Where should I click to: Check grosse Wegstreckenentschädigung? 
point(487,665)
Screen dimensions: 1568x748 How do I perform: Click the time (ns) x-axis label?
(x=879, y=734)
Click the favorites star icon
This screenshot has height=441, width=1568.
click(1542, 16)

____

> TASK TO COMPLETE
Repeat the records above exactly as they appear.

> TASK ANSWER
Where should I click to: Check grosse Wegstreckenentschädigung? 
point(487,665)
Screen dimensions: 1568x748 How do I perform: Click the time (ns) x-axis label?
(x=879, y=734)
Click the favorites star icon
This screenshot has height=441, width=1568.
click(1542, 16)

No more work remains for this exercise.